Matching sequence determination subelement, for for each subsequence corresponding to every hand, this subsequence is mated respectively with each in described multiple default characteristic point sequence, to select in described multiple default characteristic point sequence with the matching degree of this subsequence higher than the matching threshold preset and maximum default characteristic point sequence, as the matching sequence of this subsequence;

Association subelement, is associated for the denomination of dive that mean place corresponding for each subsequence is corresponding with the matching sequence of this subsequence;

Denomination of dive determination subelement, for for every hand, using the matching sequence of each subsequence corresponding for this hand as multiple matching sequences corresponding to this hand, and using the multiple denominations of dive of each for the plurality of matching sequence self-corresponding denomination of dive as this hand.
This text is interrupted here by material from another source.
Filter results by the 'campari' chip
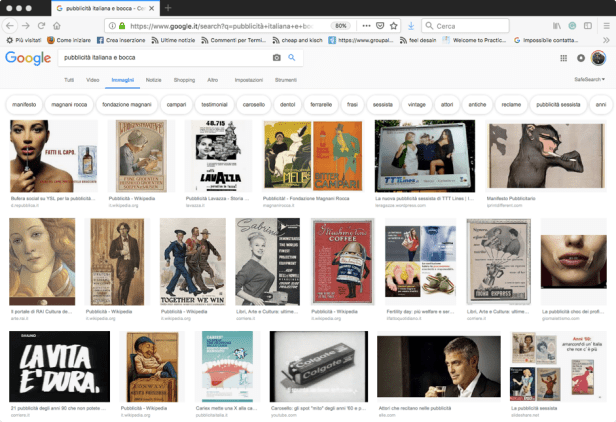click(176, 104)
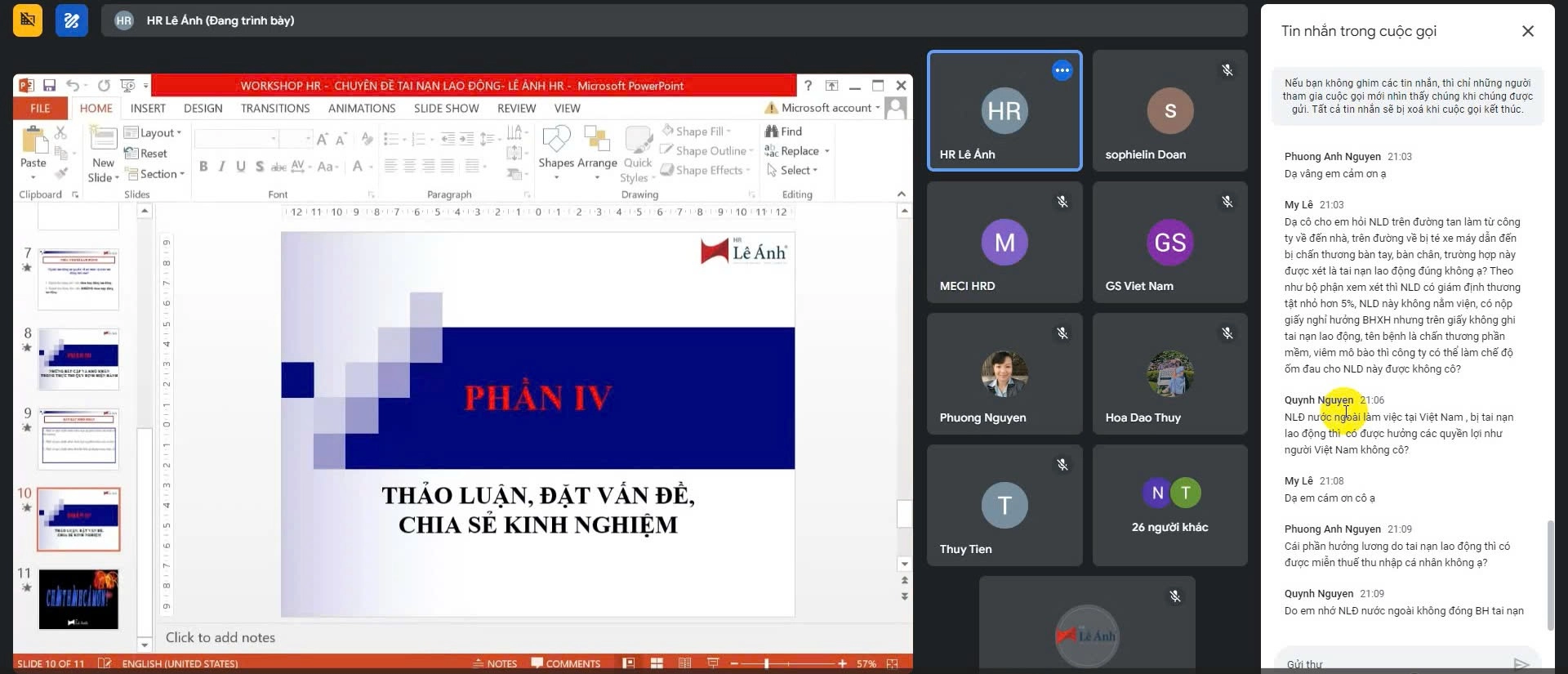Open the Select dropdown in Editing group

pyautogui.click(x=792, y=170)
7. the electronic equipment with 3D camera assembly according to claim 1 and 2, is characterized in that, described gesture identification unit comprises:

Gesture table storing sub-units, is used as described default gesture table for storing following map listing: the left end of each mapping in this map listing be set title to and the right position of each denomination of dive; The right-hand member of each mapping in this map listing is a gesture;

Gesture table coupling subelement, for the left end of each mapping in described default gesture table is mated with the denomination of dive of described user's both hands and position, wherein, the coupling of denomination of dive performs strict coupling, position is then calculate relative position information by user's both hands mean place separately, and then the similarity calculated between this relative position information and the position mapping left end realizes.

8. the electronic equipment with 3D camera assembly according to claim 1 and 2, is characterized in that, described in there is 3D camera assembly electronic equipment also comprise:

Real-time display unit, shows the mimic diagram of described user's hand on the screen of described equipment for the position based on described user every hand.

9. the electronic equipment with 3D camera assembly according to claim 8, it is characterized in that, described real-time display unit is used for: the to be measured characteristic point sequence corresponding according to described user every hand, the outline figure of this hand is obtained, as the mimic diagram of this hand by extension after connection bone; By carrying out translation calibration and proportional zoom to the relative position of described user's both hands, determine the display position of every hand in described screen of described user; In described screen, the mimic diagram of described user's hand is shown based on the mimic diagram of described user every hand and display position.

10. the electronic equipment with 3D camera assembly according to claim 1, is characterized in that, described electronic equipment is one of following: mobile phone, multimedia play equipment, desktop computer, notebook computer and panel computer.